Now, let’s create a table for a convenient and straightforward comparison of free parsing tools we have examined.
| Name | Has an interface | Can analyze dumps for Linux, Mac OS | An opportunity to gather profiles for new OS manually |
| Volatility | – | + | + |
| Redline | + | – | – |
| Rekall Forensics | – | + | + |
| MemGator | + | – | – |
As you can see, Redline and MemGator have interfaces, which is a crucial advantage, as it simplifies the working process. Unfortunately, they can only analyze dumps for Windows and don’t allow users to gather profiles for the new operating system manually.
Volatility and Rekall Forensics, on the contrary, can be used for all three operating systems most users are interested in Windows, Linux, and Mac OS. Although these tools don’t have graphic interfaces, they provide users with the opportunity to gather profiles for the new operating system manually.
Conclusion
To sum up, all the described free memory analysis tools for RAM dumps parsing like Volatility, Redline, Rekall Forensics, and MemGator decently cope with their physical memory analysis.
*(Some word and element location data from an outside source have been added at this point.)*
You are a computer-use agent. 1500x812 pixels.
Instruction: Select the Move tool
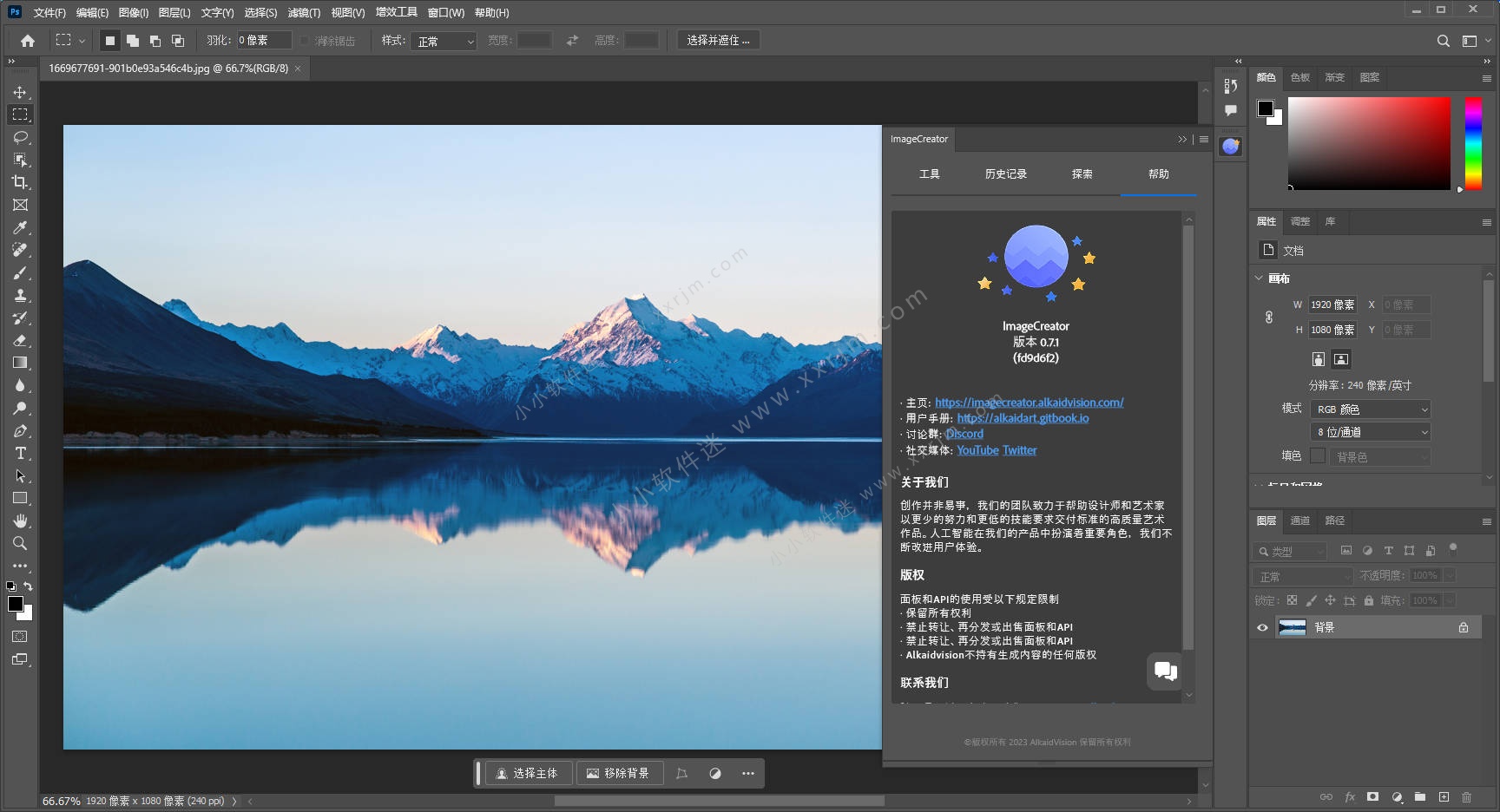tap(20, 92)
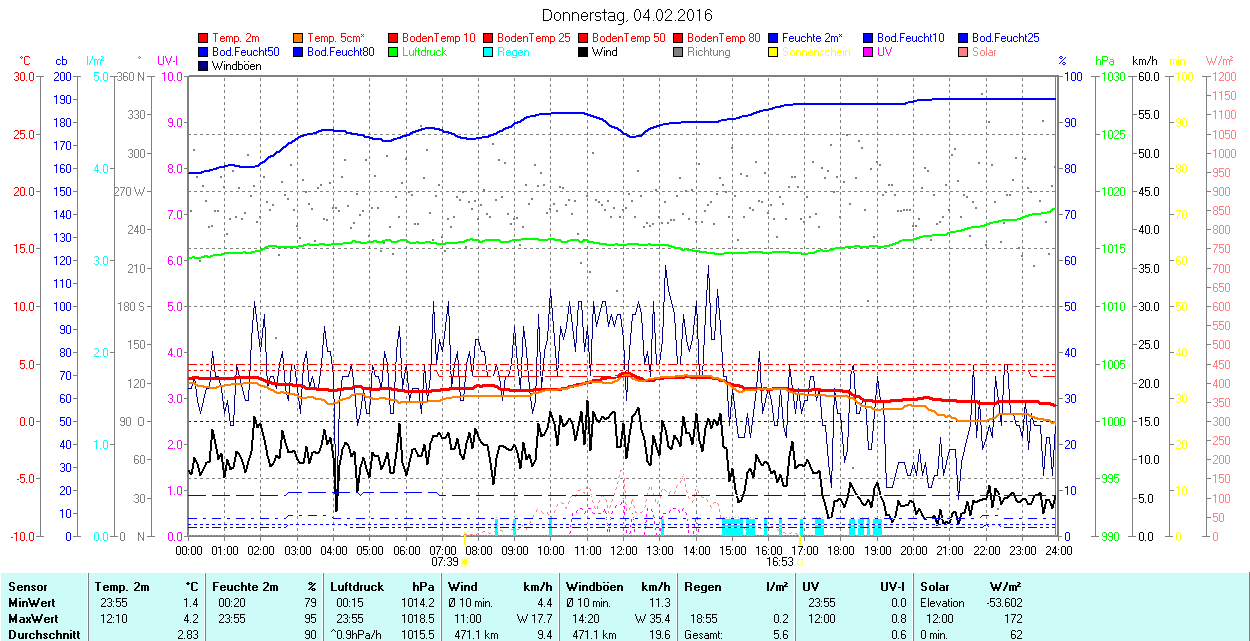Click the Solar legend text label
The width and height of the screenshot is (1250, 641).
[x=985, y=52]
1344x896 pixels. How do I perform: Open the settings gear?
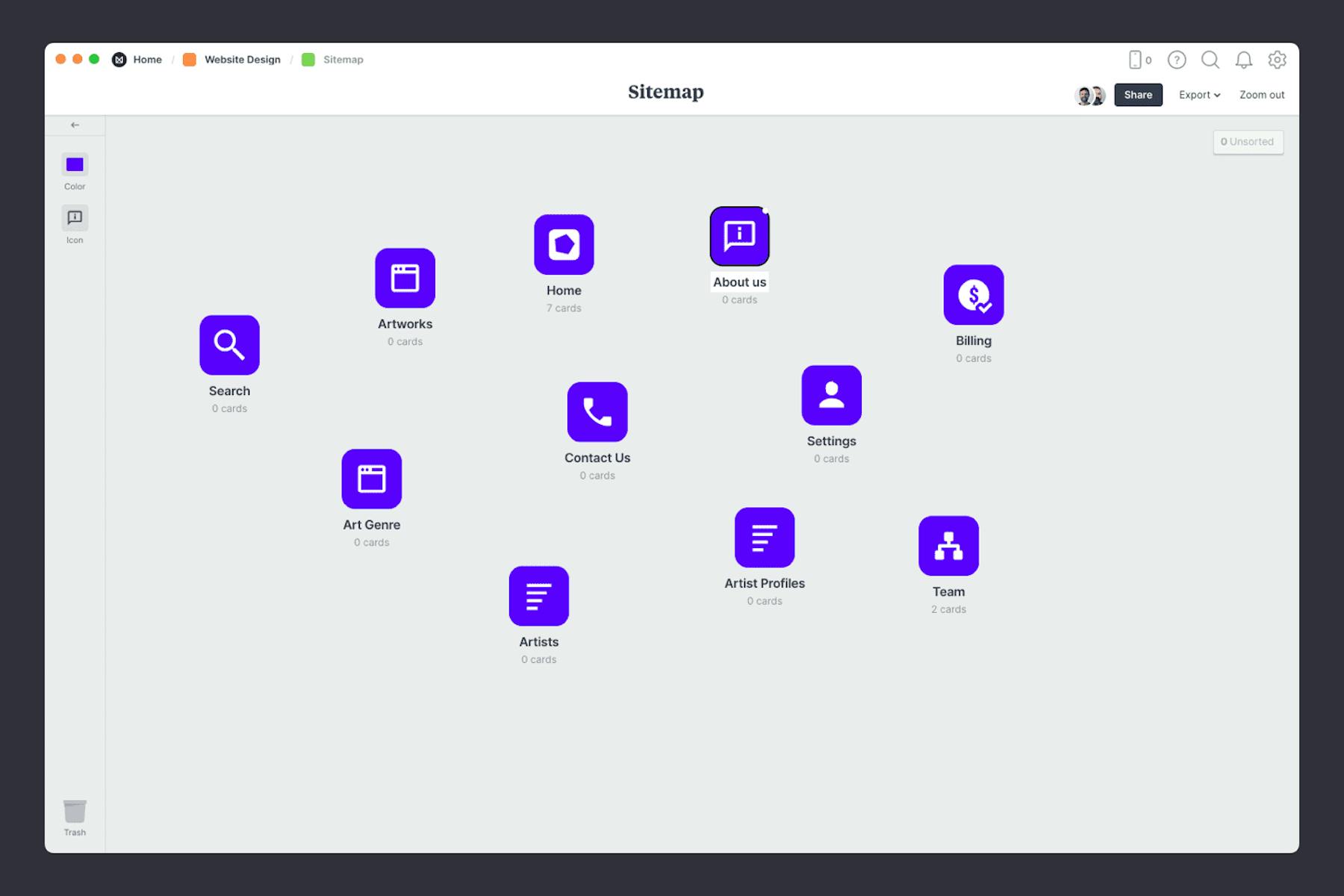click(x=1278, y=60)
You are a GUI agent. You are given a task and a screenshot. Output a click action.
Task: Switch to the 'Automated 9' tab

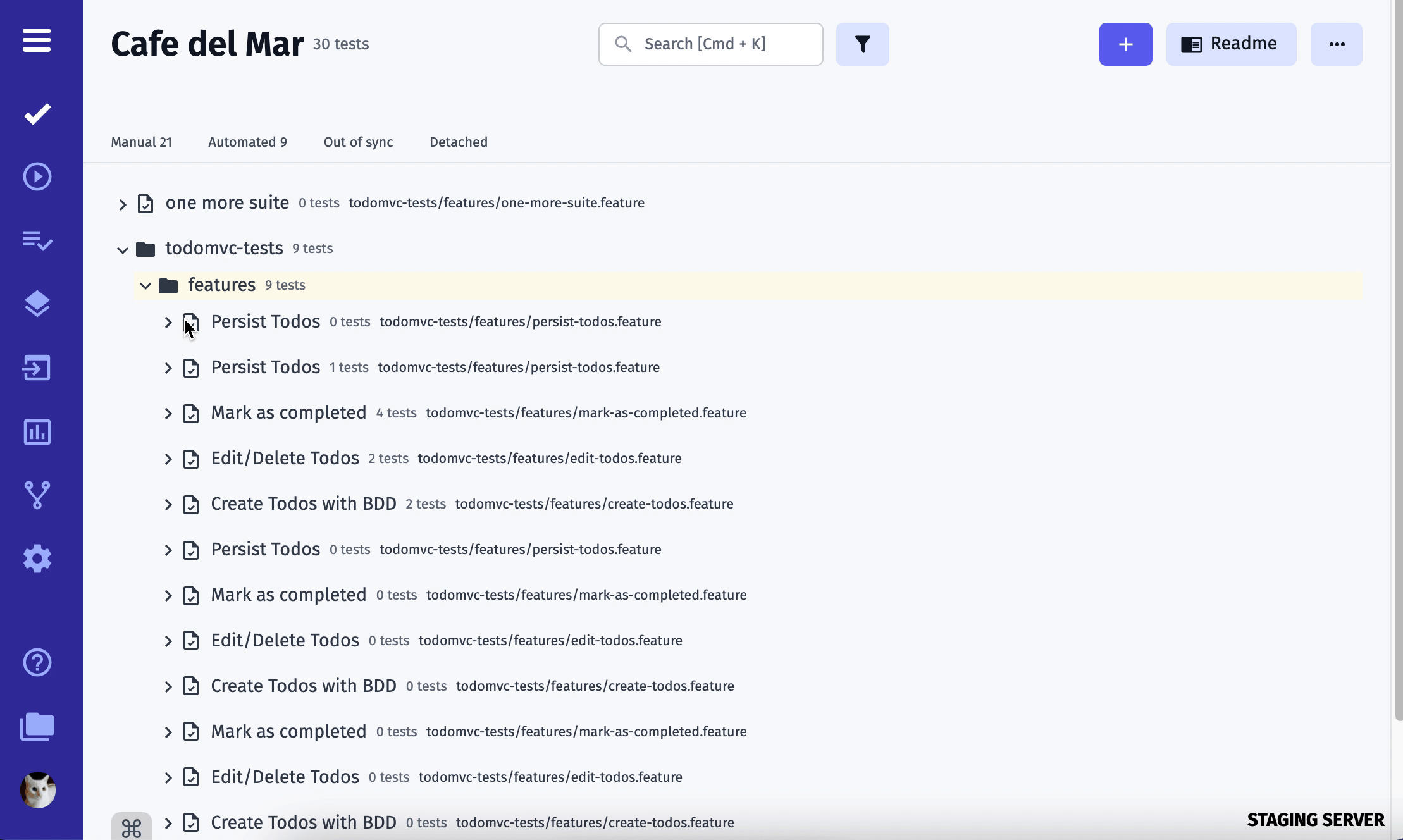pos(247,142)
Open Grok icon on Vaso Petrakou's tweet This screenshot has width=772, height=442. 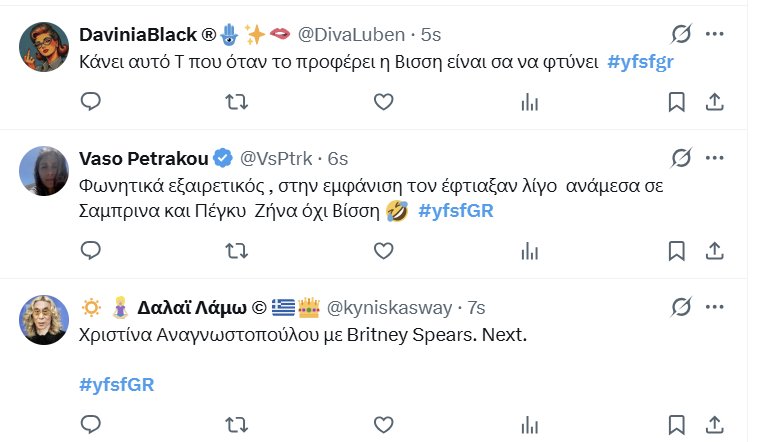coord(681,158)
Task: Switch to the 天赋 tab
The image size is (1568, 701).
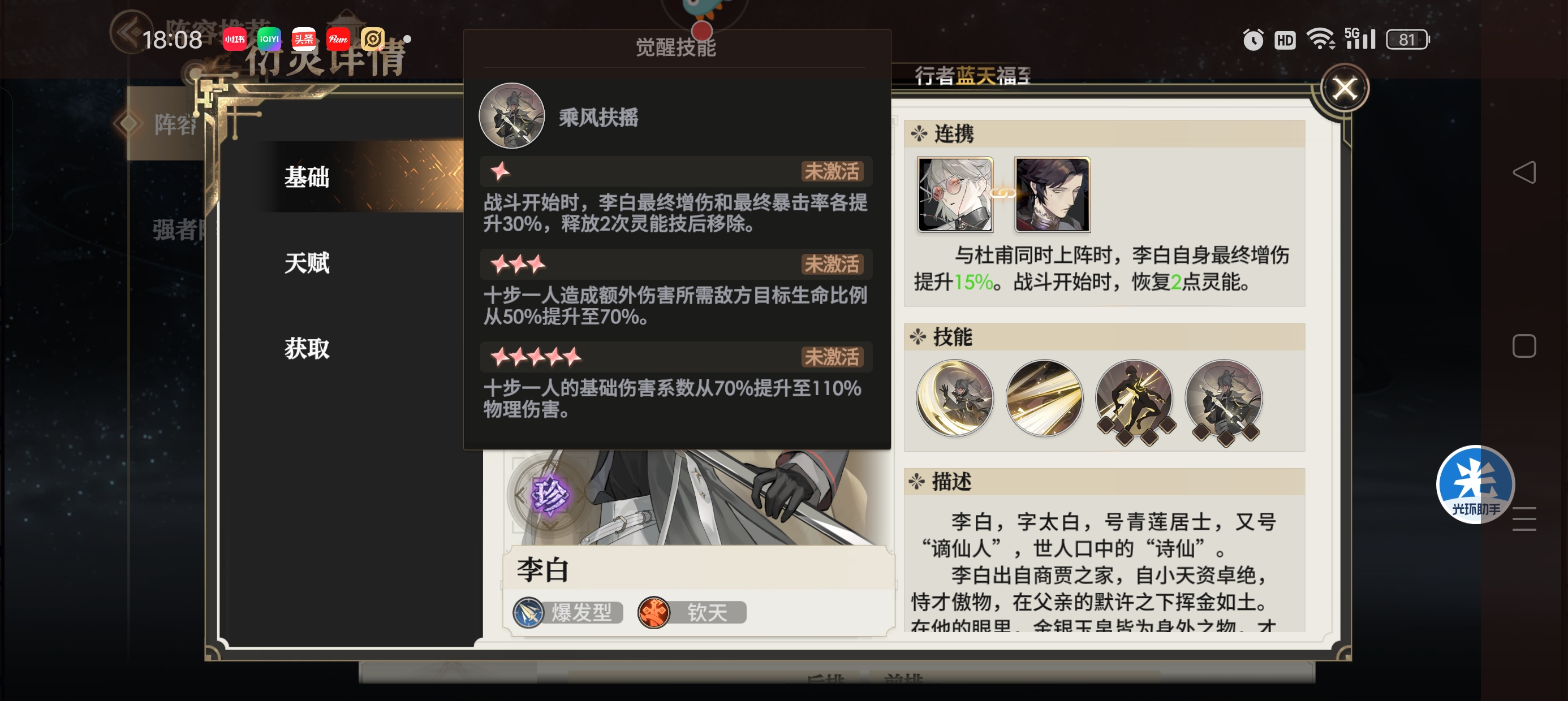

Surely, paid software such as WindowsSCOPE Cyber Forensics and PlainSight usually has a graphic interface that simplifies the memory dump analysis and offers features for Windows forensic analysis. Not to mention, these tools support new versions of various operating systems and provide immediate updates for better performance.
Obviously, the paid utility functions for physical memory dump parsing is more of an option for those who regularly need to analyze RAM dumps. The reason is that such tools can analyze data from new operating systems.